§ WHAT TO PRODUCE
Summarize the forum post about hornwort and betta fins in two sentences.

***** SOURCE PASSAGE *****

# Can Hornwort damage a bettas fins



## Sanam (Aug 29, 2020)

Decided to get Drogon some hornwort because it looked like a fluffy plant that he could swim around in and maybe even nap if he wanted. I put the plant in and he loved it at first and was going in and out of it exploring it and I caught him kinda get stuck in it he was tugging a little to get out. And then the next day along his top fins were TINY little tears and I’m thinking this is from the struggle he had. So I took it out and started running my fingers along it and noticed every single needle had tiny little raised hooks coming out of them. Took it out and I thought I’d take it back to the LFS to maybe exchange it and I explained what happened and they looked at me like I was stupid or something ??? They were soooooooooo adamant that it isn’t due to the plant and it was something else and how they’ve never heard of that ever happening where a fish cuts it’s self on the plant and it’s not possible. I explained he has delicate fins and showed them a picture and they still made me feel soo stupid so I went back home and put the plant back in thinking maybe it’s the wood he does swim under it a lot but ever since I’ve put it back in he won’t go near it. He’s in a 6 gallon and the plants covering basically half of it and he’s not using the other side of the tank at all he’s staying on one side so maybe it is the hornwort ??? I’ve attached a picture of rips in his fins


----------



## Fishnerd.101 (Mar 30, 2020)

***** RECORDS PROVIDED *****

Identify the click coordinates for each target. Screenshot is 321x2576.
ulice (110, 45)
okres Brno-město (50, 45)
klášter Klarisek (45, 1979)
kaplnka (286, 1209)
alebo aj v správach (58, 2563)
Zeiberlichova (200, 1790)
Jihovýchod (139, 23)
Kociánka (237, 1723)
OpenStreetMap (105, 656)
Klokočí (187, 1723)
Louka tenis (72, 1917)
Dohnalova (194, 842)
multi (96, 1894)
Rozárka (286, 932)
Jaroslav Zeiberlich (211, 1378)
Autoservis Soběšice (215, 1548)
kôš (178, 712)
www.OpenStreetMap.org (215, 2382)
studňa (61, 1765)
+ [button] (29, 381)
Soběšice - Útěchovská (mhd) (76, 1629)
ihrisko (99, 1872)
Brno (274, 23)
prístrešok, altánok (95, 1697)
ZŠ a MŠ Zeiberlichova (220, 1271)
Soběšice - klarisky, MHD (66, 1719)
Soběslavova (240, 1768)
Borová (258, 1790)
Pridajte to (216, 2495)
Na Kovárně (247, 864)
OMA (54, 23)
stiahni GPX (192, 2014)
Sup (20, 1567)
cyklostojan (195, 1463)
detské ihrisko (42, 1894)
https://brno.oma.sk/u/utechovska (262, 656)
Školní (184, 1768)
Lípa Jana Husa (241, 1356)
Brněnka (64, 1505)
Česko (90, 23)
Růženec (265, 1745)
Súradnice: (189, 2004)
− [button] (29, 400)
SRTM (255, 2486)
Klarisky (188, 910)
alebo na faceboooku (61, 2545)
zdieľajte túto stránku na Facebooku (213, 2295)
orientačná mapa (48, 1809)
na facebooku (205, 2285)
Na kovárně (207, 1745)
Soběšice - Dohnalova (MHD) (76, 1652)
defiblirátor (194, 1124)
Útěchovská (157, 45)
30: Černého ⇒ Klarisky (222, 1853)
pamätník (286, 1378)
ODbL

*****

§ RESULT
After adding hornwort to Drogon's 6-gallon tank, the poster saw him get stuck in it and tug to get free, found tiny tears along his top fins the next day, and discovered small raised hooks on every needle of the plant. Store staff insisted the plant could not have caused the damage, so the poster put it back, but since then Drogon will not go near it and stays on one side of the tank.